[[ Given entries, beginning ]]

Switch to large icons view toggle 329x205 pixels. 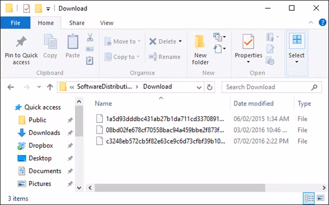click(321, 198)
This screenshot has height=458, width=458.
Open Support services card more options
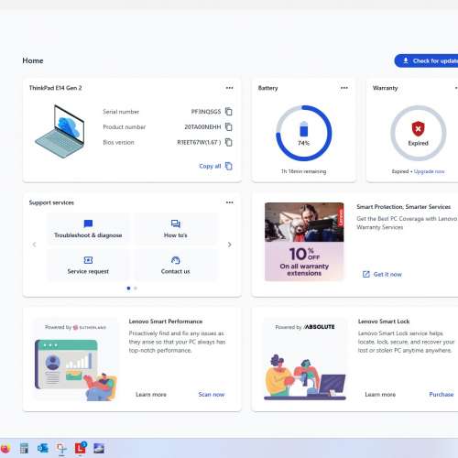(230, 202)
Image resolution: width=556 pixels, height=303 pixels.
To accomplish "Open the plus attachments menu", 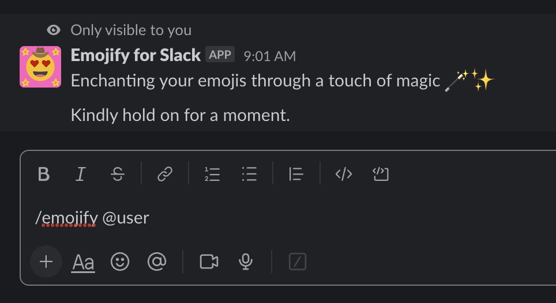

[[ Given entries, end ]]

* What the task asks
Word for word, retype the lines from the one that contains "Image resolution: width=556" through the final line of the data, both ends included, excluding pictures.

* Answer space
Image resolution: width=556 pixels, height=303 pixels.
To accomplish "Open the plus attachments menu", 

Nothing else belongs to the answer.